§ **Required action**
If a line in the entries contains the string "node", include that line in your answer.

§ **Collected data**
※ ※ ※

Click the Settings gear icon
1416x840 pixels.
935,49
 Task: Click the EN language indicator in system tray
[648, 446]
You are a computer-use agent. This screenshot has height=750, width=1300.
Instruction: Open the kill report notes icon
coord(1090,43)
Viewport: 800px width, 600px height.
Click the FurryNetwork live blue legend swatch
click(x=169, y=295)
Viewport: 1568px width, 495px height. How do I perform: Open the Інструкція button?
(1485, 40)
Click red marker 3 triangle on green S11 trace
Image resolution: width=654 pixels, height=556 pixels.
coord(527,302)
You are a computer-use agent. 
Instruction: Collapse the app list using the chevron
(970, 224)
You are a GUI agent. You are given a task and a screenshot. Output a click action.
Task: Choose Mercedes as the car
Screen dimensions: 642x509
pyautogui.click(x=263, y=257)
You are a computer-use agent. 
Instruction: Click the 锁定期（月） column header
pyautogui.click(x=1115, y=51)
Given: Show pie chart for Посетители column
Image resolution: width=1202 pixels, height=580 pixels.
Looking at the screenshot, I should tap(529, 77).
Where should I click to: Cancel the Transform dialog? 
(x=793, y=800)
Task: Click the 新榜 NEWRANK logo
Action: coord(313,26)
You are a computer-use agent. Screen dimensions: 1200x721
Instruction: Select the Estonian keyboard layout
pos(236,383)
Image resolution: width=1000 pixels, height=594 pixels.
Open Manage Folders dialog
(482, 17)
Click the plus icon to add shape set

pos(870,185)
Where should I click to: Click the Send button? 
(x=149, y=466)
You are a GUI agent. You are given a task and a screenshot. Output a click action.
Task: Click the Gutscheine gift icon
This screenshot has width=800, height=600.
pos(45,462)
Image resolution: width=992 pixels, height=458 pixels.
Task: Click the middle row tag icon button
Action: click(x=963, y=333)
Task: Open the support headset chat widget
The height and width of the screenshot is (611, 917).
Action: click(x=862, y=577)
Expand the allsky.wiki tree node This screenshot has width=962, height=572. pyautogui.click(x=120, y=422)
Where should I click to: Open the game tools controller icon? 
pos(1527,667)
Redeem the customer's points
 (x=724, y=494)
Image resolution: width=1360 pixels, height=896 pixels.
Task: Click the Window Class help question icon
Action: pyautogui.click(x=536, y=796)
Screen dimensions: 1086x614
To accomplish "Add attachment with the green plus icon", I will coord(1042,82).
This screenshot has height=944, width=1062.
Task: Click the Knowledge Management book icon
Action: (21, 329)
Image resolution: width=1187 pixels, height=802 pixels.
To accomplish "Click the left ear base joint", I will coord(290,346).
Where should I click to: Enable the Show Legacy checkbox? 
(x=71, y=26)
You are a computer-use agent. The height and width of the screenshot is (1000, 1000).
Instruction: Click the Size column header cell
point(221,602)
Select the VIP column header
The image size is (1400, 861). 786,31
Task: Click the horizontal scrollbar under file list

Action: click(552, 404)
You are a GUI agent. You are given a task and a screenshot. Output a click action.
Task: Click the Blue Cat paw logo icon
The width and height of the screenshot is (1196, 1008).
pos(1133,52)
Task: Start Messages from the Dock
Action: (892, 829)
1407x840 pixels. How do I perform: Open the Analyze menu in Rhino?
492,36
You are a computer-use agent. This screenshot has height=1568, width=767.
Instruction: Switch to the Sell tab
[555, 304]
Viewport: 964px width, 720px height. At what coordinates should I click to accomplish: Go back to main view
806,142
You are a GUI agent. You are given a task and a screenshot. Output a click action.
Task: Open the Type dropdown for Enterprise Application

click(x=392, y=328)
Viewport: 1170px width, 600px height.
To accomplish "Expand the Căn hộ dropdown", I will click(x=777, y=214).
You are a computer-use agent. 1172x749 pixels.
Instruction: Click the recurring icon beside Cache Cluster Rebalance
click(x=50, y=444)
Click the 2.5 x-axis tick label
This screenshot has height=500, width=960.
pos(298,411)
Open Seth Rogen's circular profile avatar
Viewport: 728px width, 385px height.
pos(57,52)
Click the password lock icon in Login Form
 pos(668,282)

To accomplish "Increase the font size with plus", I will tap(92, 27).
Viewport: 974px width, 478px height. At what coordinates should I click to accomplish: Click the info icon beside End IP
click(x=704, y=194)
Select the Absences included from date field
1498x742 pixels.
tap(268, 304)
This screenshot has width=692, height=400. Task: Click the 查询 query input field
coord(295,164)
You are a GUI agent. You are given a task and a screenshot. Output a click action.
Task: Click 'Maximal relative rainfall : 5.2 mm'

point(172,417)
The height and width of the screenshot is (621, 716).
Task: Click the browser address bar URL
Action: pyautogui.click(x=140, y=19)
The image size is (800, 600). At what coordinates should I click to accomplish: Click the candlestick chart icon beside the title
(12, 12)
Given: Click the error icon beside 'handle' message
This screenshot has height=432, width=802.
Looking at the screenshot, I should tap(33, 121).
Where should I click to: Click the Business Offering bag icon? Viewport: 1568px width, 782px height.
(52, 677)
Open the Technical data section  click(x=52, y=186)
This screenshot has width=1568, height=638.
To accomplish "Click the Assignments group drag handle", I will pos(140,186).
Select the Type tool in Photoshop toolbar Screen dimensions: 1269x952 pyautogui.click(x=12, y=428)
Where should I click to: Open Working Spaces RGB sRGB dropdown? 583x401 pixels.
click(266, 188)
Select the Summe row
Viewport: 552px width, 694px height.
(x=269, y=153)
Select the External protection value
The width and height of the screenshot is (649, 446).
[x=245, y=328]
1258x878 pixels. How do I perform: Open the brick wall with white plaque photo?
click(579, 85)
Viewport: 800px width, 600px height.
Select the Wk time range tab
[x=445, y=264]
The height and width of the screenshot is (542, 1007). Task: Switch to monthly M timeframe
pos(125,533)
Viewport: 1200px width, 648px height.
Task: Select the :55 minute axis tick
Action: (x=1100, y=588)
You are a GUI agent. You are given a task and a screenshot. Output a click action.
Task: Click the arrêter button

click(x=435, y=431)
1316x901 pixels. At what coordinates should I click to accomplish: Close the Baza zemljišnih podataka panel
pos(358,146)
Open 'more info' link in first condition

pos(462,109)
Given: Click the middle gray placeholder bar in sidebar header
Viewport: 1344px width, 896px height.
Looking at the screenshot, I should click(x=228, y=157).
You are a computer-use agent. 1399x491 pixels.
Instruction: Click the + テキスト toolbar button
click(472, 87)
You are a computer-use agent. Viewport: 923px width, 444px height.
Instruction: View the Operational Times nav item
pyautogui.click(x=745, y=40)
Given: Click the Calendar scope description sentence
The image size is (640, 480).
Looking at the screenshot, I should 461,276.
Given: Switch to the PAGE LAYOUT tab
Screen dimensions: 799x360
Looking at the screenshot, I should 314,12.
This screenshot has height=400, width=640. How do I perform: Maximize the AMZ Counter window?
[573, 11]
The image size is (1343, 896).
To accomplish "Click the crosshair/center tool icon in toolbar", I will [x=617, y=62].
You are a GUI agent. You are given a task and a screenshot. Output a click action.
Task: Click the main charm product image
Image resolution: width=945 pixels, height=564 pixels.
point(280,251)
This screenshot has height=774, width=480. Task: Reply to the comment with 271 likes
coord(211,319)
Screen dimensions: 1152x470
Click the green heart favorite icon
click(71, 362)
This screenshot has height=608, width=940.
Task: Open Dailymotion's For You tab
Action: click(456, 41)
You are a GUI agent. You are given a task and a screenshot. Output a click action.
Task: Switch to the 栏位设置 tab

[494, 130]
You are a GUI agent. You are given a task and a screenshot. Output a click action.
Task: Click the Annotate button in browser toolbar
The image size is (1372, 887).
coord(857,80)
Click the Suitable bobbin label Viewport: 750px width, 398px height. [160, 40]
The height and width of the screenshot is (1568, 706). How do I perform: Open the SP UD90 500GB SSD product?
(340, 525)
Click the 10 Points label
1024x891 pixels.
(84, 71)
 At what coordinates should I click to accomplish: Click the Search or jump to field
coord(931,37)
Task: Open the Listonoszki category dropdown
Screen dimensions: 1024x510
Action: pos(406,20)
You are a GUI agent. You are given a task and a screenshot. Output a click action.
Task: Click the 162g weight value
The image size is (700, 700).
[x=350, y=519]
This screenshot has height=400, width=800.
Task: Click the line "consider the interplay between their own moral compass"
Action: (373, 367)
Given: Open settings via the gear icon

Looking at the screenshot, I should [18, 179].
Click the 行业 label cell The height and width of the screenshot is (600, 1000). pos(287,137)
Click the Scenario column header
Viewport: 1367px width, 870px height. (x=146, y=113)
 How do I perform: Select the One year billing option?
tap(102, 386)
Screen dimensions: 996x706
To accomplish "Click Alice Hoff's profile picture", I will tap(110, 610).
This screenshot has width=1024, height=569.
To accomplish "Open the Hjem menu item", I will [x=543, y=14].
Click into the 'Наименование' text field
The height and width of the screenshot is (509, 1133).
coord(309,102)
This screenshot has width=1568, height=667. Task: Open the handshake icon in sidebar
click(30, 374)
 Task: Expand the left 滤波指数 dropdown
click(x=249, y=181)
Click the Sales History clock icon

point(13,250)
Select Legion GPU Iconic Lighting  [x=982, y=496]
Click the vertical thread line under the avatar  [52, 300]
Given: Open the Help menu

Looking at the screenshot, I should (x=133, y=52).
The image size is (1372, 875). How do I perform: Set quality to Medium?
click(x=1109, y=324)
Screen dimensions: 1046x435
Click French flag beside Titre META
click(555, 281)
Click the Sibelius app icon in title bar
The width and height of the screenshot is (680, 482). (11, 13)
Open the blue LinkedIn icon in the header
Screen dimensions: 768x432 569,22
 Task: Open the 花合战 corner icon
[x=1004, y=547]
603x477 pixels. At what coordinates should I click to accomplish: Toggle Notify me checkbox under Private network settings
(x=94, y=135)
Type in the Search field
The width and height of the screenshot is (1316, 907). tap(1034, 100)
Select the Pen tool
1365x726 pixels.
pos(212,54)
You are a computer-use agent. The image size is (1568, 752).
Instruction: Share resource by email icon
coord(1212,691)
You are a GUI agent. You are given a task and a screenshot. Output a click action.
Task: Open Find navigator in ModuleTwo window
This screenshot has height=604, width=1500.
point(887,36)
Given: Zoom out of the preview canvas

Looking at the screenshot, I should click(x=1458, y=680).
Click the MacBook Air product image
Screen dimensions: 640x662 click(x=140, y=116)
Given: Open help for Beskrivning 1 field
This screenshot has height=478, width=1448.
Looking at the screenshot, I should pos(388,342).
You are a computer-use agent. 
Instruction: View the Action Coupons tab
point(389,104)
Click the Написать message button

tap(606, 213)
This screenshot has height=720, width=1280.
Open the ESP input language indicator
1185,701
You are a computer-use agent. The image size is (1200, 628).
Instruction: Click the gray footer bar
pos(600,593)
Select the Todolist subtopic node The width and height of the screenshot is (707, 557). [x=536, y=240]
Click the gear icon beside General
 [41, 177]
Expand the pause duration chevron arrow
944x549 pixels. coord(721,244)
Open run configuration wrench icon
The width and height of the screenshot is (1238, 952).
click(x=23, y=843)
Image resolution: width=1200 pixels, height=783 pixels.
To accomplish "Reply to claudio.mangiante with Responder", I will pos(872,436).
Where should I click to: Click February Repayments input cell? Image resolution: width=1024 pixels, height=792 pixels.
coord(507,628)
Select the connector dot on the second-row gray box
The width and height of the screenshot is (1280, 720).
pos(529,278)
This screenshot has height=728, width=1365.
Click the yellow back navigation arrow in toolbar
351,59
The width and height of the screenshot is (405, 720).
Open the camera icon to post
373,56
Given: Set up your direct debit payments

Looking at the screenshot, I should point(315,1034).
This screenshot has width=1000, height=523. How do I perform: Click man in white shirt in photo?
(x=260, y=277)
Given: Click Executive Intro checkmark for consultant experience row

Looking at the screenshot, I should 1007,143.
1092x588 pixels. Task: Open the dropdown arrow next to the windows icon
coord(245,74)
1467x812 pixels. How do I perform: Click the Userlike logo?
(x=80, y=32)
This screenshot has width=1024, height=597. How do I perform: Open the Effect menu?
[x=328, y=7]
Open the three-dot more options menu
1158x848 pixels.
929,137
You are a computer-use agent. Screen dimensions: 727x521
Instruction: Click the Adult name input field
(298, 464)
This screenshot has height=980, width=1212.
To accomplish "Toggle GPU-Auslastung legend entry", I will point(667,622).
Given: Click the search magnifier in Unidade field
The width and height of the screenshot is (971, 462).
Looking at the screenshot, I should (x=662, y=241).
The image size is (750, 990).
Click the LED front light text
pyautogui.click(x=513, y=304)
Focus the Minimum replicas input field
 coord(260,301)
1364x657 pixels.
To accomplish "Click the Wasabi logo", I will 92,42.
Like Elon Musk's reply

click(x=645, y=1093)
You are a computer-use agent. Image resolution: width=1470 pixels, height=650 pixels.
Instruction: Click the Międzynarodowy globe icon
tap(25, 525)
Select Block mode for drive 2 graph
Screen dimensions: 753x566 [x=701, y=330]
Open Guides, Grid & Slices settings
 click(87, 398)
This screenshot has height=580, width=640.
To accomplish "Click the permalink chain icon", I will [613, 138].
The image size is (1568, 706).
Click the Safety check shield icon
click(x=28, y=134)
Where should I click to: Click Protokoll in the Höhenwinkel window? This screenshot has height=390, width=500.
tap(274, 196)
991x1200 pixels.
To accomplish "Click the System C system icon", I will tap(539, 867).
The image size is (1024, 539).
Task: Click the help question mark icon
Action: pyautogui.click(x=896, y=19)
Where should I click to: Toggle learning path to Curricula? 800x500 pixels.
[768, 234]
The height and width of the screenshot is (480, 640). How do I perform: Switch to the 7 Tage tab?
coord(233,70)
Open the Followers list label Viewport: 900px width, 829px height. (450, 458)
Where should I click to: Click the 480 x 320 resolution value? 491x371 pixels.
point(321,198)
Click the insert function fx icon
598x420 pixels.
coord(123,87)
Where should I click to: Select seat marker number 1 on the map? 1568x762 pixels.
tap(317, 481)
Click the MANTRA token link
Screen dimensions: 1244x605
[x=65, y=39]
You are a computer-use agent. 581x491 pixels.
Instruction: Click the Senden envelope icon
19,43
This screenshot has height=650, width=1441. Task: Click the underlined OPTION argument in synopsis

※ ※ ※

§ **Result**
Expand the allsky.wiki tree node This screenshot has width=962, height=572. pyautogui.click(x=120, y=422)
Select the Todolist subtopic node The width and height of the screenshot is (707, 557). [x=536, y=240]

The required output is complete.